Sweden faces a growing crime epidemic, but public access to detailed crime data remains limited despite extensive media coverage, particularly of gang violence. Crime-Sifter seeks to address this gap by using alternative data sources to map crimes and their locations.
One of the key resources explored is Flashback Forum, a popular Swedish platform where users discuss crime, share media links, and analyze court cases.

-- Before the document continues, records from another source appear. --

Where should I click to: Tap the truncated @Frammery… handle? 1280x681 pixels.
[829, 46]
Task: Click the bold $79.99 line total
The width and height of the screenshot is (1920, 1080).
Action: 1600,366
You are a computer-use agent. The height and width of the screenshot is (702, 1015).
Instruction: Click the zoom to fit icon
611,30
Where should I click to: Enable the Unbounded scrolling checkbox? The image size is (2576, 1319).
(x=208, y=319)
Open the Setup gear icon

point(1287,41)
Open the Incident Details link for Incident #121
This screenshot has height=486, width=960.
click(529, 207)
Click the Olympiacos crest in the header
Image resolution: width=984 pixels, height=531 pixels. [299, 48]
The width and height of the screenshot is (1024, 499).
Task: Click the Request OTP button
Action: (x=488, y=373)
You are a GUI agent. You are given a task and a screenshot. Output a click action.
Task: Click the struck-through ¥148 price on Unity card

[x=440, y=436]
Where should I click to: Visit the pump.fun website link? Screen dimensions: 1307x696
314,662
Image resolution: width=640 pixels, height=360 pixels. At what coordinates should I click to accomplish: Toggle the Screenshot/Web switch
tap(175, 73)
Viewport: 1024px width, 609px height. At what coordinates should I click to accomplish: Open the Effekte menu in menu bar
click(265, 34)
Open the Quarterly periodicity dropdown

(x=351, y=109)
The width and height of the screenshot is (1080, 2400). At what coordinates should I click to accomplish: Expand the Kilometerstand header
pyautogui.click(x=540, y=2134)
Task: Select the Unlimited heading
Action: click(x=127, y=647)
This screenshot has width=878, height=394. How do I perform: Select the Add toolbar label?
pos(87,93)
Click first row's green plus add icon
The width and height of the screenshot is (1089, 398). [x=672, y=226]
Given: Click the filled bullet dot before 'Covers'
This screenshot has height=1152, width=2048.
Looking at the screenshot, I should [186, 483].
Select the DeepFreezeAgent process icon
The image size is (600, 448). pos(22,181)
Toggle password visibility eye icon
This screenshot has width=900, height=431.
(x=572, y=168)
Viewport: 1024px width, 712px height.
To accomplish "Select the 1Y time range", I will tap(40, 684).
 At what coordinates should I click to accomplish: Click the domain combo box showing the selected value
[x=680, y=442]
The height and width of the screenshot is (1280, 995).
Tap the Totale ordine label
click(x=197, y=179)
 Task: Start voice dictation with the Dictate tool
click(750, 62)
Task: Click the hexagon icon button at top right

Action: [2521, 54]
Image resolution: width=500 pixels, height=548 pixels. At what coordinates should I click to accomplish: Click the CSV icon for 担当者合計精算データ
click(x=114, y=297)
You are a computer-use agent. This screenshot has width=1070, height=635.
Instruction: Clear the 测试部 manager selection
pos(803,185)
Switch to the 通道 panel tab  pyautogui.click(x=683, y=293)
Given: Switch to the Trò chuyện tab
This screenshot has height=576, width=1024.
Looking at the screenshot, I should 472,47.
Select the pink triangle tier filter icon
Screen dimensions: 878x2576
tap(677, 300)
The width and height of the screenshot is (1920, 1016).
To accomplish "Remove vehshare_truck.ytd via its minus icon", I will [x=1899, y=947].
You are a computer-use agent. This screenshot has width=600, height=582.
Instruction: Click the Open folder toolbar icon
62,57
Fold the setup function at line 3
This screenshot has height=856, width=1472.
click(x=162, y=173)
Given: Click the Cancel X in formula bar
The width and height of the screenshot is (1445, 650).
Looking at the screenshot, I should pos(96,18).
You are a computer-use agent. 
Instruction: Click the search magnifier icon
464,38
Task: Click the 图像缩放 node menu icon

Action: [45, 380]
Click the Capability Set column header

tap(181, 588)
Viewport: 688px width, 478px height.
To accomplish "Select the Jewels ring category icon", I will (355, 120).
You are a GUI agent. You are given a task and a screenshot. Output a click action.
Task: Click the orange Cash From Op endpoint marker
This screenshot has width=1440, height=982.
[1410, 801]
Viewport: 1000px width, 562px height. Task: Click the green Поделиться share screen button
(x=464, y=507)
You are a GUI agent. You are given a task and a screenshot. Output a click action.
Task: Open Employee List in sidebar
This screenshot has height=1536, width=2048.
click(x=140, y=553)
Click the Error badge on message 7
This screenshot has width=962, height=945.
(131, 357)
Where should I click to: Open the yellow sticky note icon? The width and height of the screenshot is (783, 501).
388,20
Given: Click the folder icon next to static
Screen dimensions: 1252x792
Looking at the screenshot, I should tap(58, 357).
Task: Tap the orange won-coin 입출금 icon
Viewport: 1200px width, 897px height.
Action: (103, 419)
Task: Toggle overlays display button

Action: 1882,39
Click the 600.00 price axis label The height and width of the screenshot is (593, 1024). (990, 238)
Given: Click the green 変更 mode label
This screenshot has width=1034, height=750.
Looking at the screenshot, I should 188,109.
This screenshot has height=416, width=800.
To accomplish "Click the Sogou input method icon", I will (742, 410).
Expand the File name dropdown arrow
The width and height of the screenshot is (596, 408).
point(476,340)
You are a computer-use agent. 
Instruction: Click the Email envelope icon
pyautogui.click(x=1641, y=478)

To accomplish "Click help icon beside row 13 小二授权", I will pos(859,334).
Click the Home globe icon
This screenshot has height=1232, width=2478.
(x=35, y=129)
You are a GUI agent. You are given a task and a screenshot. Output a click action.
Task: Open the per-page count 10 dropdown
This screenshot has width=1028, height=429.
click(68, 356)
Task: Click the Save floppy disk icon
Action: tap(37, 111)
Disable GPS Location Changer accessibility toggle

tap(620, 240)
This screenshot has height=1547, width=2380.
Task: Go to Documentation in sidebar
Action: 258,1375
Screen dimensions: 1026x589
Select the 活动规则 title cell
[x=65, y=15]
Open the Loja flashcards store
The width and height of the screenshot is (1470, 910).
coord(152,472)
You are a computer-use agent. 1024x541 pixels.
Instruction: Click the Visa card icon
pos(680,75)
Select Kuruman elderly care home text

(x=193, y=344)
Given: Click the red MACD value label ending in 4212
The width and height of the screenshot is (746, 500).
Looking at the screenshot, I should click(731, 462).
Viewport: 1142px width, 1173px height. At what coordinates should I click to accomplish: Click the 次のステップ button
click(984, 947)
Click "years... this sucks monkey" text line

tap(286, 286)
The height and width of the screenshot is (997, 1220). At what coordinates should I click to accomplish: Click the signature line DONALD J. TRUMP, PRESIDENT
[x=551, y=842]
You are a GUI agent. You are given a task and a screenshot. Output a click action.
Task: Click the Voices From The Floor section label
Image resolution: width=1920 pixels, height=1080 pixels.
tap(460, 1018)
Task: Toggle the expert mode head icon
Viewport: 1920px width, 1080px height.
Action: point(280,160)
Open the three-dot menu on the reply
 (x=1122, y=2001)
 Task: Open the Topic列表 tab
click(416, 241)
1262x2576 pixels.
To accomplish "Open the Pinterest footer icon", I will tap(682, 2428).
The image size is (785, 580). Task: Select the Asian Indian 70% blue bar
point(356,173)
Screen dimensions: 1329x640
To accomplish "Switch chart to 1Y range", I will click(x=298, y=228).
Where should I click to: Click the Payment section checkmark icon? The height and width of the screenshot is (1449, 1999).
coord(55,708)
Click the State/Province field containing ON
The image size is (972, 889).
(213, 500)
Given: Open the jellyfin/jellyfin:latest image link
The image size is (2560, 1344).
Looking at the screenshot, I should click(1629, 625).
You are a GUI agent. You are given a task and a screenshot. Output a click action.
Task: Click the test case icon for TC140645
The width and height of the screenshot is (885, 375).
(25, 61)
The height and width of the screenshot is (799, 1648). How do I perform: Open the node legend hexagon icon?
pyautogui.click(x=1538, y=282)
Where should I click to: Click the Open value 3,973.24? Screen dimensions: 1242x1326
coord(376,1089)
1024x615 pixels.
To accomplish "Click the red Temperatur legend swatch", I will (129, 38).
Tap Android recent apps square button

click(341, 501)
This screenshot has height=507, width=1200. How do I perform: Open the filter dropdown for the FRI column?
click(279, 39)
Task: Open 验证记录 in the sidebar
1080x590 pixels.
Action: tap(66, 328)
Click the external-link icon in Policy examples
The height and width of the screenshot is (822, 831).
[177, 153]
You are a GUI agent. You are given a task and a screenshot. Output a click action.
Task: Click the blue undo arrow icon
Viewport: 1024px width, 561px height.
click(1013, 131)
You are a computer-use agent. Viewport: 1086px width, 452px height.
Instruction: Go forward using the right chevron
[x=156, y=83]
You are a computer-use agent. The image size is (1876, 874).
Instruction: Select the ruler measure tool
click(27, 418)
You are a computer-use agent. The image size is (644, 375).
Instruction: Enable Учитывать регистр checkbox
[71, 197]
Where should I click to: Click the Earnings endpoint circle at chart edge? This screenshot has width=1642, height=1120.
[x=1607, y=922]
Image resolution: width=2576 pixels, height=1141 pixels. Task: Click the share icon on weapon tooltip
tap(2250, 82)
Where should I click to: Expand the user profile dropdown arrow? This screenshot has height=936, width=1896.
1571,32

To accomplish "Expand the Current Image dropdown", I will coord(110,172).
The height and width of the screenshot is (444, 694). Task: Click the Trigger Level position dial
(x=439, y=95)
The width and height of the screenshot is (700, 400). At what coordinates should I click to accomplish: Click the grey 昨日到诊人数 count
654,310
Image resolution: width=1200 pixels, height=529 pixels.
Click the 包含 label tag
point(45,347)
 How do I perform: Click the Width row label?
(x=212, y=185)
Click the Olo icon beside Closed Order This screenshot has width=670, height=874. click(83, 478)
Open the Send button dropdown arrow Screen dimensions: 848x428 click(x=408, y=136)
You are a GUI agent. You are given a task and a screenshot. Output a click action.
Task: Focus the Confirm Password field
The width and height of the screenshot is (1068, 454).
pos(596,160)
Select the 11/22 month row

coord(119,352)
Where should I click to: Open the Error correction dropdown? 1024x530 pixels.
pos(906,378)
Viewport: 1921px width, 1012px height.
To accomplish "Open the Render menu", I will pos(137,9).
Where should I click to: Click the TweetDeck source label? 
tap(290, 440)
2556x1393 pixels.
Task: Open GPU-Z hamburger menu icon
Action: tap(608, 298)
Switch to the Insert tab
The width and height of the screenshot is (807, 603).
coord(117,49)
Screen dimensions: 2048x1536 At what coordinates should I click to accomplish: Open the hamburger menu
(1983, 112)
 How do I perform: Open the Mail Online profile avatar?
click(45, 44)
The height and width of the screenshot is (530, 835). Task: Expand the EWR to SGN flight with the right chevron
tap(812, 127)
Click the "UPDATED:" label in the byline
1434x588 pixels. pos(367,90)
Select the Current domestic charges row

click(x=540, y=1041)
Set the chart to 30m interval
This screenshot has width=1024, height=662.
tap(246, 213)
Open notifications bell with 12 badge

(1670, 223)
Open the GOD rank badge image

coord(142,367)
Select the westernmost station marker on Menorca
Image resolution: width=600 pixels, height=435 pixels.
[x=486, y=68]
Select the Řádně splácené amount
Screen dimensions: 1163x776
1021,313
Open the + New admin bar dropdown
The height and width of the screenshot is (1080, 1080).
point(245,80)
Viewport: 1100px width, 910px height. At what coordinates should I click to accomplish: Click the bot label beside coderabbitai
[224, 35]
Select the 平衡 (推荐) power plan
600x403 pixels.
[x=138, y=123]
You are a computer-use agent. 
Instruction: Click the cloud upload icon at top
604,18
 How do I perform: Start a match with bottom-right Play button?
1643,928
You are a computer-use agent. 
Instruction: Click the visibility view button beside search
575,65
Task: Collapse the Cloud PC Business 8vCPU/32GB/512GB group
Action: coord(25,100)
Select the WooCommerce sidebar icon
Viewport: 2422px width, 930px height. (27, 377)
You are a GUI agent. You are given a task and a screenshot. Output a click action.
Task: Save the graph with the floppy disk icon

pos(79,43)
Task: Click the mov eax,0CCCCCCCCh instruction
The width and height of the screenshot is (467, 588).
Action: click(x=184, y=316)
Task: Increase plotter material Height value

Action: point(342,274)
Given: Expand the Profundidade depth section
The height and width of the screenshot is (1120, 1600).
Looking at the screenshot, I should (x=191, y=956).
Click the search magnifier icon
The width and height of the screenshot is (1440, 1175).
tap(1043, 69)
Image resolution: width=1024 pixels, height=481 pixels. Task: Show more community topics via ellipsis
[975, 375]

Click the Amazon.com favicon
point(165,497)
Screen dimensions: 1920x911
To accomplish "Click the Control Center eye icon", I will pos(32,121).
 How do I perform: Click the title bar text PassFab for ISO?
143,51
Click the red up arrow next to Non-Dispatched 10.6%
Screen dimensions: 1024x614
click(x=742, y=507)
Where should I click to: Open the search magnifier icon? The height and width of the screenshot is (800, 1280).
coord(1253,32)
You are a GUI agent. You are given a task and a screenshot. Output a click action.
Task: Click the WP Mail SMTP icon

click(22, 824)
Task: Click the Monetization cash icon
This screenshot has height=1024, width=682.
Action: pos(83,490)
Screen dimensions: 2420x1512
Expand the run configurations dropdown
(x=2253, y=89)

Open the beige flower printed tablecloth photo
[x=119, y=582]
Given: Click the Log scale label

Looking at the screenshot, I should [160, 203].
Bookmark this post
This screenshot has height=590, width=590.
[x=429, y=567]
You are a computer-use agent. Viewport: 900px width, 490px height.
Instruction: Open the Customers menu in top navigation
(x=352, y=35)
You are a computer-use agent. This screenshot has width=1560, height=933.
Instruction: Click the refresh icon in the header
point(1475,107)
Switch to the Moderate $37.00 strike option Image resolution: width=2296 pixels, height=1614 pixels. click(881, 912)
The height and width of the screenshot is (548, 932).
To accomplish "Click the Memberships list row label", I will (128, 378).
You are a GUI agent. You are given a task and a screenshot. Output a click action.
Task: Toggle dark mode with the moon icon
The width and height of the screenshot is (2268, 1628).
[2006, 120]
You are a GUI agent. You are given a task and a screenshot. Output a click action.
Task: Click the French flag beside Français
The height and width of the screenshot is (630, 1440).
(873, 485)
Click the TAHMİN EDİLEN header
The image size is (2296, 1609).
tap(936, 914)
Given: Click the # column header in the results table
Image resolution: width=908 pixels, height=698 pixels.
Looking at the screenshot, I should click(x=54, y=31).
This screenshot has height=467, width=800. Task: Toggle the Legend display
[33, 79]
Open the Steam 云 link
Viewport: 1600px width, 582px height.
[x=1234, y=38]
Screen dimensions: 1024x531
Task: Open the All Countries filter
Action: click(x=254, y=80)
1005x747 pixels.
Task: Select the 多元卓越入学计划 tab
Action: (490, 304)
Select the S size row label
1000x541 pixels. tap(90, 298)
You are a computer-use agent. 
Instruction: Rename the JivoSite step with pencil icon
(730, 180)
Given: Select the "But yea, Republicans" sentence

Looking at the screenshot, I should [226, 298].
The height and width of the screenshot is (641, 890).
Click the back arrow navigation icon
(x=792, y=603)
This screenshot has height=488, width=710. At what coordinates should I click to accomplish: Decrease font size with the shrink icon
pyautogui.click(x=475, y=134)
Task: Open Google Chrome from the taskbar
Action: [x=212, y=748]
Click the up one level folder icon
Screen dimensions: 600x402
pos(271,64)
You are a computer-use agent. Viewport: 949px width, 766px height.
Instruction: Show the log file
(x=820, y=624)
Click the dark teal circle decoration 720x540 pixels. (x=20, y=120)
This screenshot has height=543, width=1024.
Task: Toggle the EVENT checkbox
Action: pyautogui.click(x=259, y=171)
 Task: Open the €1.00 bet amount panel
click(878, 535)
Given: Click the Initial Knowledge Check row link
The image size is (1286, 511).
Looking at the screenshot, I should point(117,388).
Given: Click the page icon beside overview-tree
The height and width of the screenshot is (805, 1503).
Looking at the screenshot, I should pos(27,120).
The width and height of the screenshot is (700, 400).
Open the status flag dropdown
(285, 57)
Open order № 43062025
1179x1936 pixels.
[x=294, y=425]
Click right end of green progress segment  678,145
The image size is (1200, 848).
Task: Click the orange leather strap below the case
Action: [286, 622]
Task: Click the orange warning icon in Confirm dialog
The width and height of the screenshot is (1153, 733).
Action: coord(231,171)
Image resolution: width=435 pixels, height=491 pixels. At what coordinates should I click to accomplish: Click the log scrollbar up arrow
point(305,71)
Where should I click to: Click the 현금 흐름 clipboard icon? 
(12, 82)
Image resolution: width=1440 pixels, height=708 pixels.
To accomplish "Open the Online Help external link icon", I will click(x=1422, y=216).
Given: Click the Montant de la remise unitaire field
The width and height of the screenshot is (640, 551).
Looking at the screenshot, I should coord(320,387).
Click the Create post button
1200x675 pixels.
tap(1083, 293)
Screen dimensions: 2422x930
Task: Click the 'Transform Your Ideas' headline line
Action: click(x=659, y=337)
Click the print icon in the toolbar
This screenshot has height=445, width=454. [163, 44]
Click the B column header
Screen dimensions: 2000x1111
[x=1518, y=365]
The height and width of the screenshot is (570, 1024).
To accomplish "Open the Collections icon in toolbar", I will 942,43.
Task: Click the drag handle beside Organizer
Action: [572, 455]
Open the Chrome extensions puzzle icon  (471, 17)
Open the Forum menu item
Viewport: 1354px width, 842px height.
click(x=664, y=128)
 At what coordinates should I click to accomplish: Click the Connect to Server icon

Discussions on Flashback offer raw, unfiltered insights into incidents, potentially revealing patterns and connections not easily accessible through traditional sources.
Flashback is similar to forums like 4Chan. There are boards with different threads. Each thread is a discussion containing posts and replies. Our method collects threads and pass them through a locally hosted LLM that dentifies crime related data.
We create a corpus of data using the go colly scraper and preserve threads in a sqlite database. Threads are passed through our locally hosted LLM. Our prompt asks the model to identify the crime mentioned in a thread and the LLM's response is stored in the crimes table. We use this table to filter for threads with a mentioned crime. These threads are slated for further analysis.
Data collected while scraping boards include metadata such as link, number of replies, and views. We use this data to rank crimes with the assumption that threads with a higher count of views and replies are more likely to contain a crime. Data points at this stage of collection that are useful include:
Crime related data:
- Crime
- Location(s) mentioned
- Date(s) mentioned
Metadata:
- Public interest in crime (replies/views)
- Sentiment analysis
Threads table
| title | date | author | link | replies | views |
|---|---|---|---|---|---|
| 24åring knivskuren i Lund 11 mars | 2007-07-02 01:58 | malmomannen | /t456961 | 19 | 2790 |
| Gruppvåldtäkt på 13-åring.... | 2007-06-30 11:32 | Carcass | /t508734 | 22 | 2762 |
| Kvinna rånad och dödad i Malmö | 2007-06-29 22:11 | Trinnit | /t506873 | 40 | 5006 |
| Stenkastning i Rinkeby mot polisen. | 2007-06-29 20:13 | Kingfisher | /t508300 | 9 | 1059 |
| bilbomb i centrala London | 2007-06-29 17:42 | Gefundenes F | /t508495 | 2 | 452 |
| Vem är dörrvakten? | 2007-06-29 14:14 | RedCircle | /t508563 | 0 | 2159 |
| Skyddsgruppen | 2007-06-28 17:53 | arbetarklass | /t507528 | 17 | 1946 |
| Vem vill spränga Allsången i luften? | 2007-06-27 23:35 | Mr Magoo | /t507197 | 12 | 1376 |
| Narkotikaliga på väg att sprängas i Västerås. | 2007-06-27 20:21 | Maeglin | /t507672 | 3 | 1408 |
Our locally hosted LLM parses the crimes.
Crimes table
| promp | crime |
|---|---|
| ♦·♦·♦ Läs detta innan du postar! ♦·♦·♦ | No crime. |
| 24åring knivskuren i Lund 11 mars | Assault. |
| Gruppvåldtäkt på 13-åring.... | Gruppvåldtäkt (Group |
| Kvinna rånad och dödad i Malmö | Infanticide. |
| Stenkastning i Rinkeby mot polisen. | Arson. |
| bilbomb i centrala London | Bomb threat. |
| Vem är dörrvakten? | No crime. |
| Skyddsgruppen | No crime. |
| Vem vill spränga Allsången i luften? | Bomb threat. |
| Narkotikaliga på väg att sprängas i Västerås. | Narcoterrorism. |
| Vad kan det här ha varit för folk? | No crime. |
| Mord i Malmö | Mord (Murder) |
| Landsortskriminalitet | No crime. |
| Skottlossning i Luleå i natt. Mellan vilka gäng? | Bomb threat. |
| Mord i hallstahammar | Mord (Murder) |
| Poliser beskjutna i Nyköping | Assault. |
| Elitidrottare dömd för våldtäkt | Assault. |
| Samuel i Värnesborg | No crime. |
| Ny specialpolis jagar efterlysta | No crime. |
| Hur ta reda på om någon är häktad? | No crime. |
So far the project has crawled one board and collected metadata on 66,000 threads posted between 2007-2005. Here are some possible future features:
- Rank threads by probability of crime related data based on thread title.
- Collect crime data from posts and replies on threads.
- Scrale links present in threads and enrich threads data.
- Geolocate incidents and pictures
- Plot incidents on an interactive map.